I heard her take a breath. “Hey, don’t worry,” she said. “It’s no problem. I can finish the movie up in a bit. Luc can watch it now and I’ll catch the end tomorrow or something.”

“Can you even believe it?” I said in disbelief. “First Bailey and now this?”

“I know,” she said, softening. “It must be horrible.”

“How could she do this to me? You never, ever do anything with a friend’s significant ex—it’s an unwritten rule!”

“I agree that it’s a fucking outrage after all you did for her,” Vic said. “But please—I’m begging you not to rewrite history. For your own sanity you have to remember that you and Tom split up because of Bailey, not her … Both she and Tom were free agents, and they both thought you were seeing someone else. It’s not nice and I understand that it hurts, but would you be minding so much if you were still with Bailey and you’d found out about this? Don’t get me wrong, I think it’s perfectly natural to be a bit jealous, but—”

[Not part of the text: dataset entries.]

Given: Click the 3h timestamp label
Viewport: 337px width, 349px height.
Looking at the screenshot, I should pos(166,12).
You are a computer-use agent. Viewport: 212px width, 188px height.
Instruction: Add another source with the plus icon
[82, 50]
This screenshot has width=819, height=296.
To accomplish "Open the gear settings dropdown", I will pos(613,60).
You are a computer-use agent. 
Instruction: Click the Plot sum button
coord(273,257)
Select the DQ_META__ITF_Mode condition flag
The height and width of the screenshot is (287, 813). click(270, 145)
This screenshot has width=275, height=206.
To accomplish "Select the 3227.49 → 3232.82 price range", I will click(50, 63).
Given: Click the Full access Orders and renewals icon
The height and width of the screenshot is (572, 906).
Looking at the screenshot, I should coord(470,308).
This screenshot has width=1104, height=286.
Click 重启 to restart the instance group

“I’m not jealous!” I interrupted. “I think it’s weird, it’s horrible. I’ve told her secrets, stuff about Tom—sexual stuff about him—and now she’s sleeping with him herself! And I did actually love Tom—OK, so I wasn’t in love with him and I know I hurt him really badly, but you don’t just stop loving someone overnight. It’d be hard to get used to the idea that he had a full-on new girlfriend regardless of who she was—but it’s Gretchen? I mean, what the hell? How can I be friends with her now? How can we ever sit down and have one of those girlie chats about what’s annoying her about her boyfriend? We can’t, can we?”

“Well, you couldn’t when you were dating her brother either,” Vic said. “This is why …”

I knew she was about to have a big “I told you so” moment, so I carried on regardless. “I told her when I liked Bailey, and when she flipped out at first, I just stepped back. She has categorically never said anything to me about Tom like that. Nothing! She didn’t even tell me she’d bumped into him!” I sat down, my head spinning. It felt unreal, like a sick joke, and yet I’d heard the proof—from both of them.

Vic said nothing, just listened.

“And what do you suppose they say to each other about me?” I whispered. “What will he have told her and what will she have told him? Both of them know really personal stuff about me that I don’t want them sitting around and talking about … and do you think they both feel sorry for me that I just got dumped? I can’t handle them pitying me. I don’t want that!”